(DATA begins)

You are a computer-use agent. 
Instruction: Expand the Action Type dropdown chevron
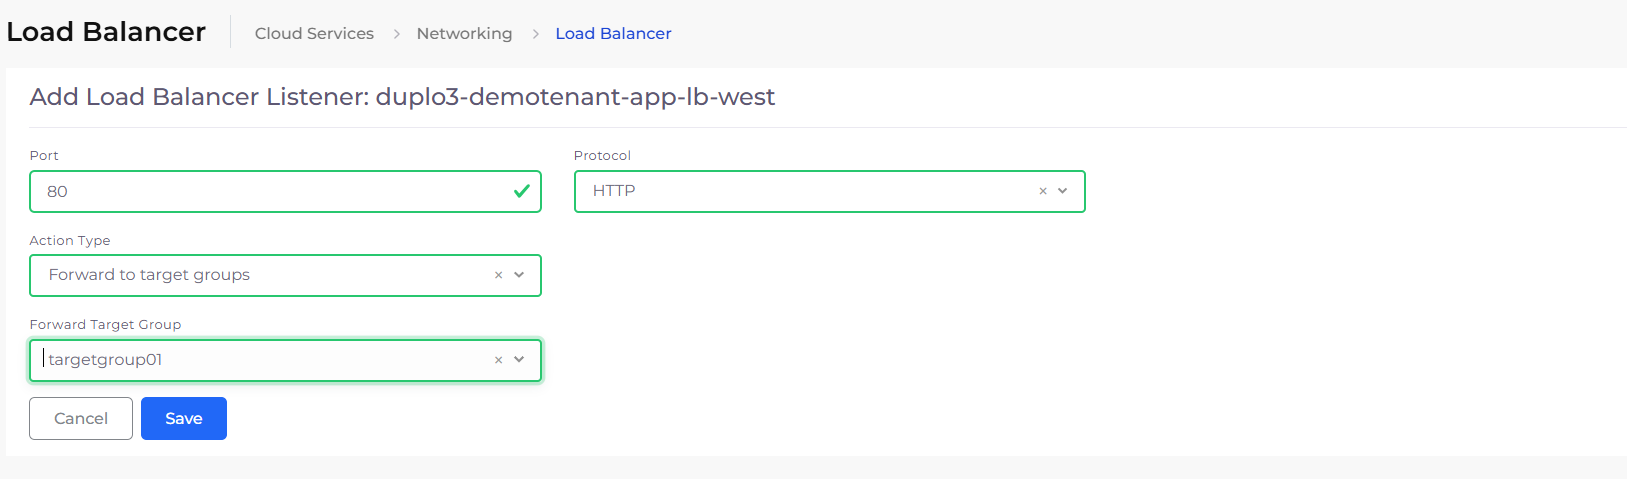(519, 275)
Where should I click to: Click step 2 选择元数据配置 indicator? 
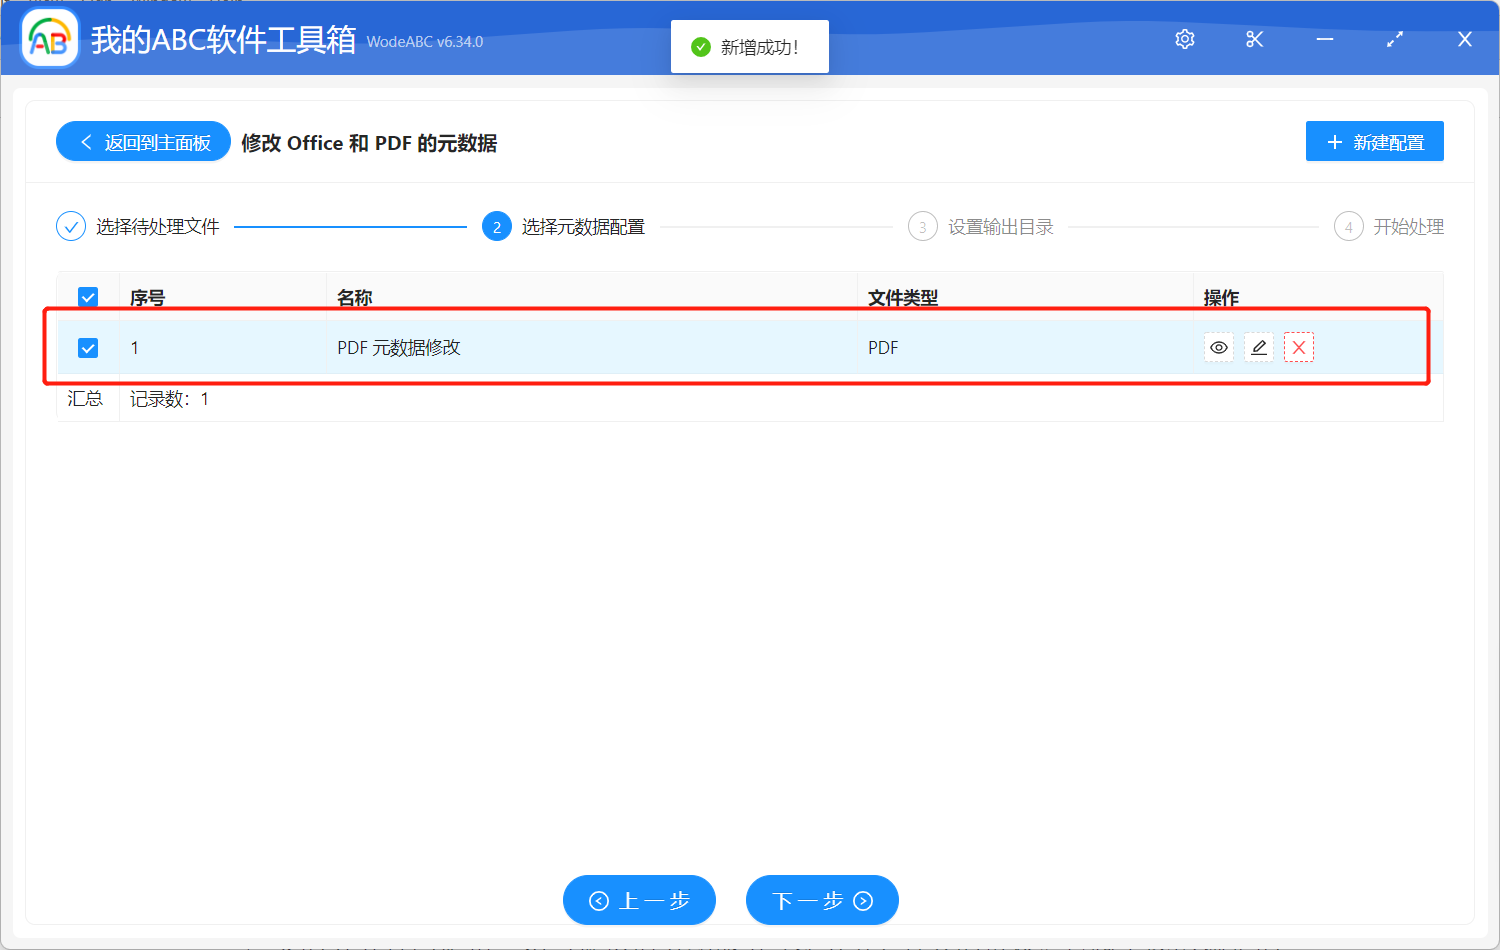[497, 226]
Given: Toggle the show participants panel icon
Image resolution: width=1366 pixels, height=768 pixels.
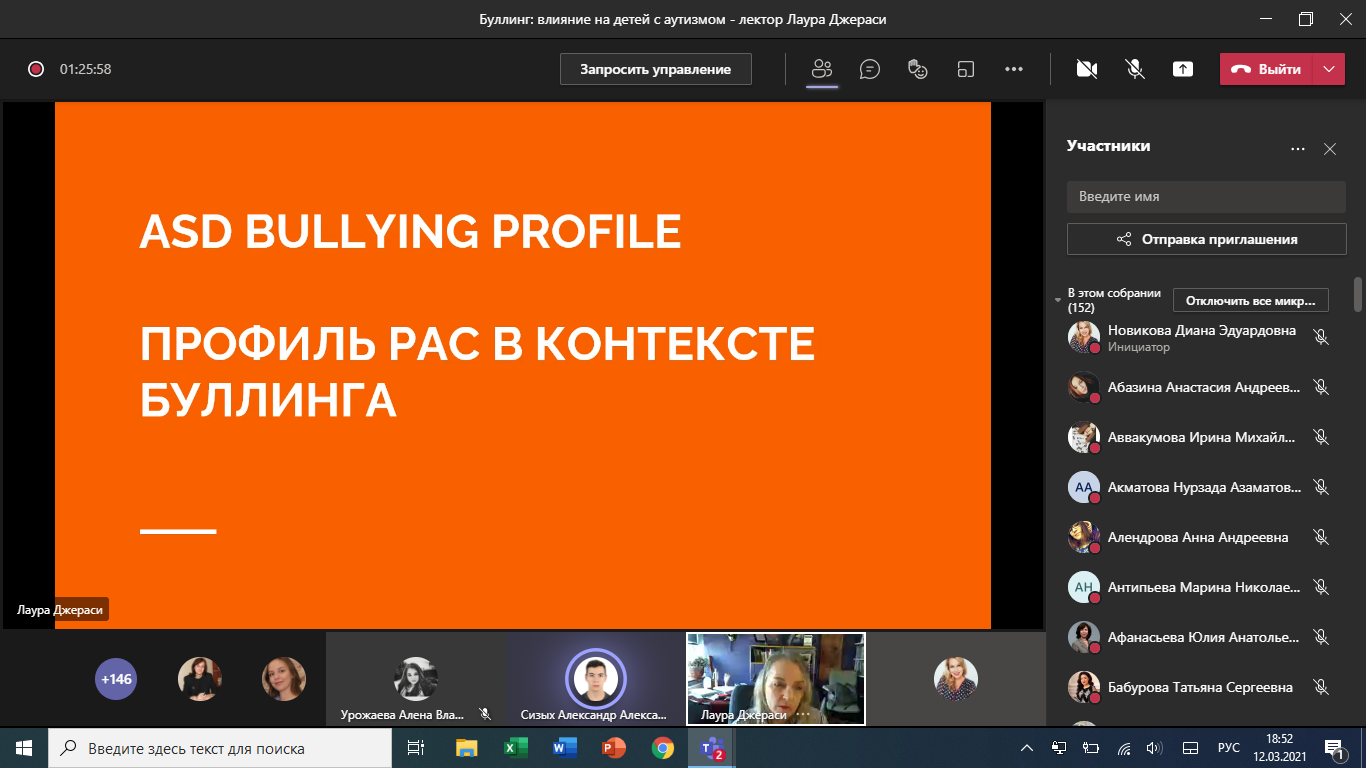Looking at the screenshot, I should [x=822, y=69].
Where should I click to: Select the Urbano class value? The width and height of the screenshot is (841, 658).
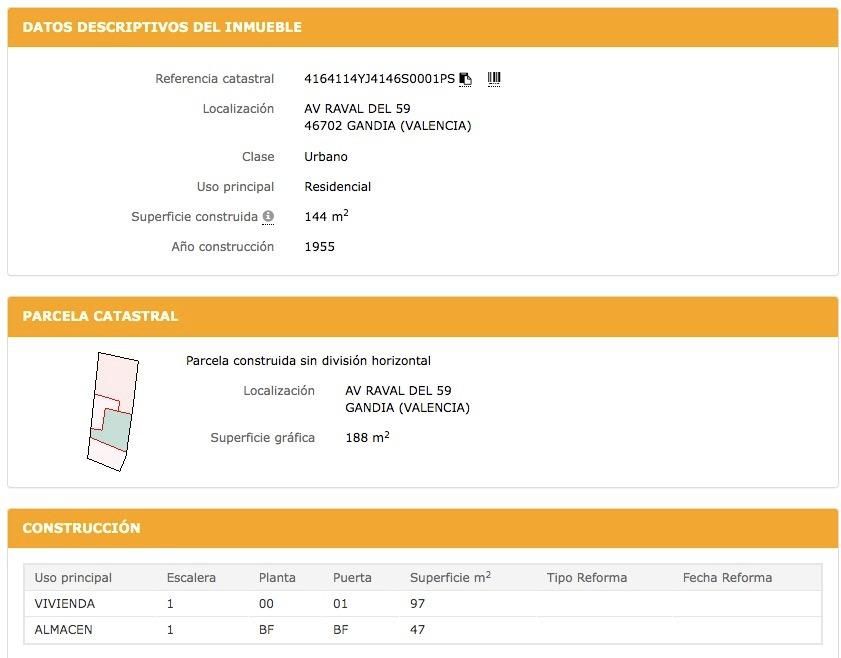tap(324, 157)
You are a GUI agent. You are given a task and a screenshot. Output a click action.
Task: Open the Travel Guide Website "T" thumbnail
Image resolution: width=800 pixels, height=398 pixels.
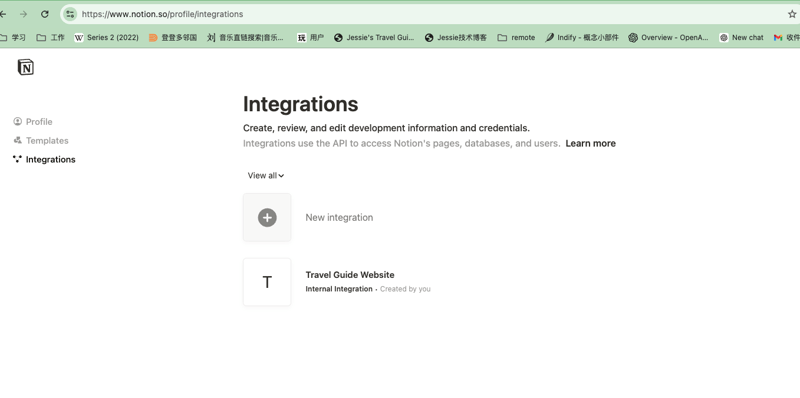tap(267, 282)
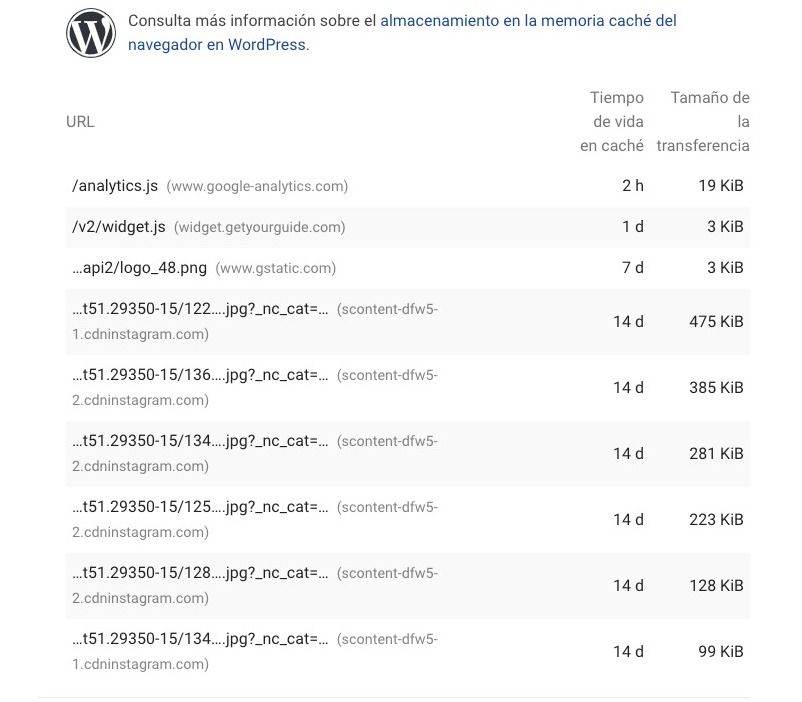Click the WordPress logo icon
This screenshot has width=802, height=702.
91,33
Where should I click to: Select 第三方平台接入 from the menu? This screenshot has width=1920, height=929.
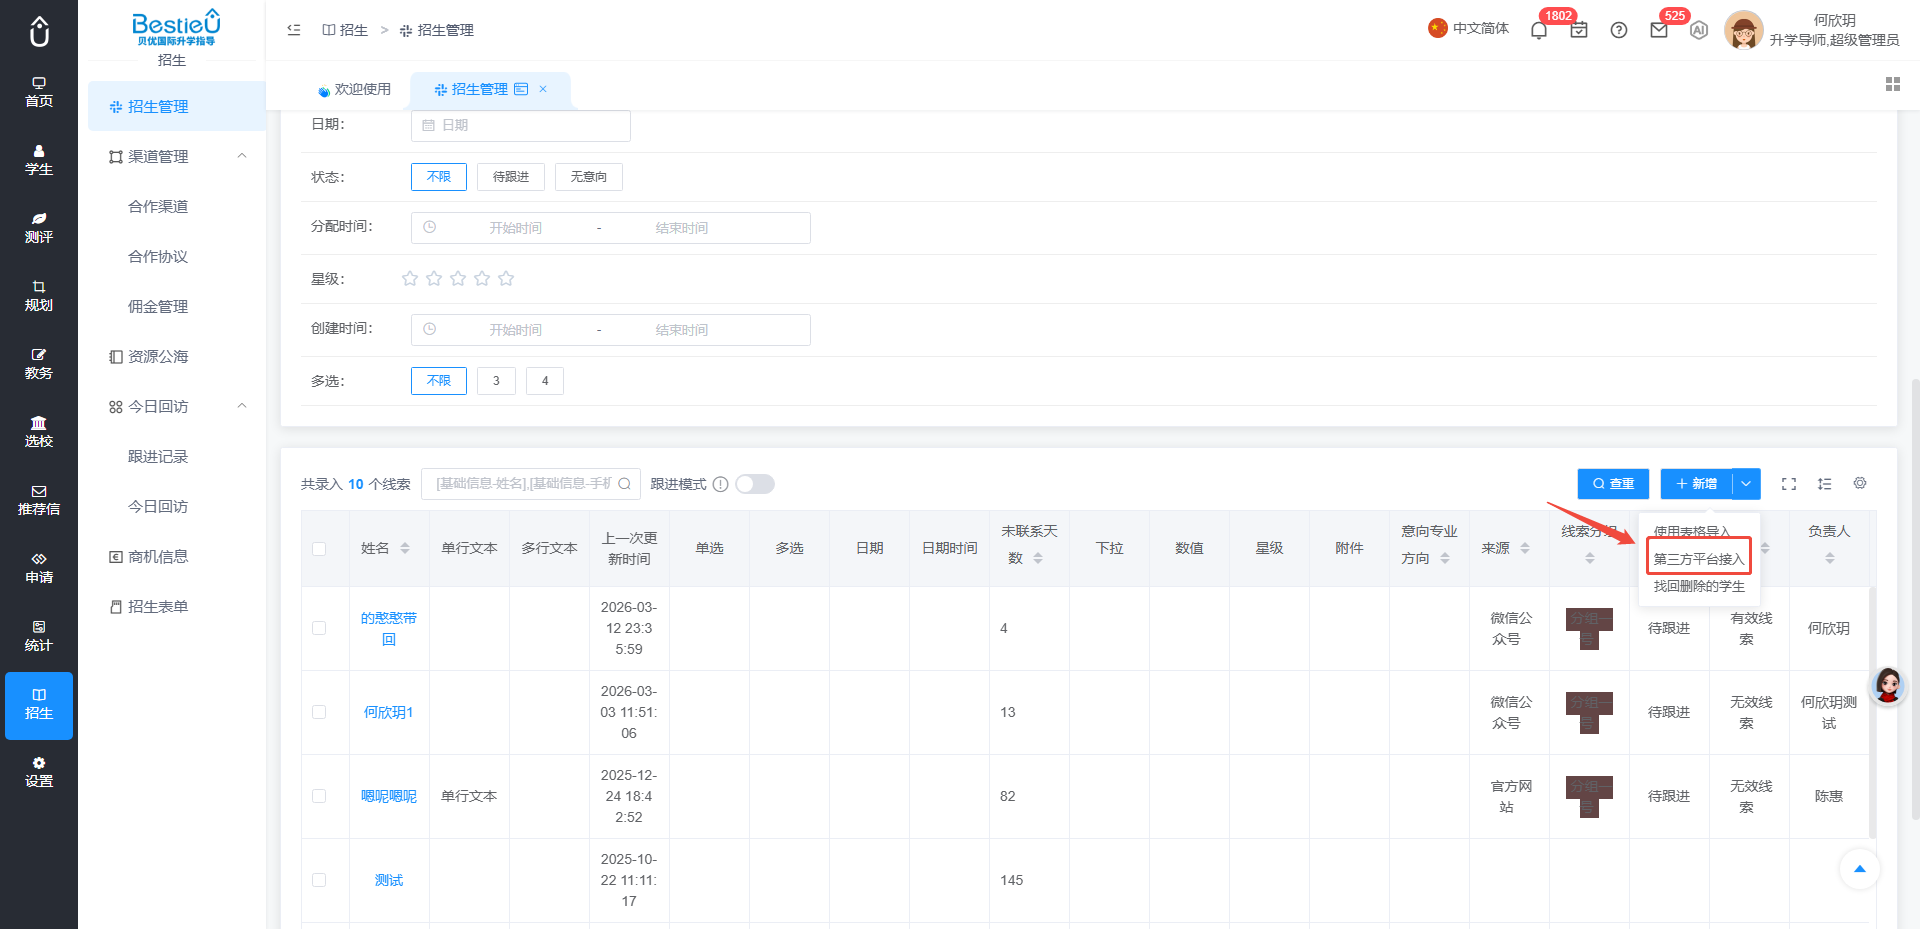click(x=1698, y=559)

(DATA ends)

*THE PROBLEM*: Every line of the listing is to be retyped exactly; pictures stay out.

*EXPECTED ANSWER*:
You are a computer-use agent. 
Instruction: Expand the Action Type dropdown chevron
(519, 275)
Where should I click to: Click step 2 选择元数据配置 indicator? 
[497, 226]
Given: Toggle the show participants panel icon
Image resolution: width=1366 pixels, height=768 pixels.
Looking at the screenshot, I should [x=822, y=69].
Where should I click to: Select the Urbano class value? The width and height of the screenshot is (841, 658).
tap(324, 157)
You are a GUI agent. You are given a task and a screenshot. Output a click action.
Task: Open the Travel Guide Website "T" thumbnail
Image resolution: width=800 pixels, height=398 pixels.
tap(267, 282)
Click the WordPress logo icon
This screenshot has width=802, height=702.
91,33
Where should I click to: Select 第三方平台接入 from the menu? This screenshot has width=1920, height=929.
click(x=1698, y=559)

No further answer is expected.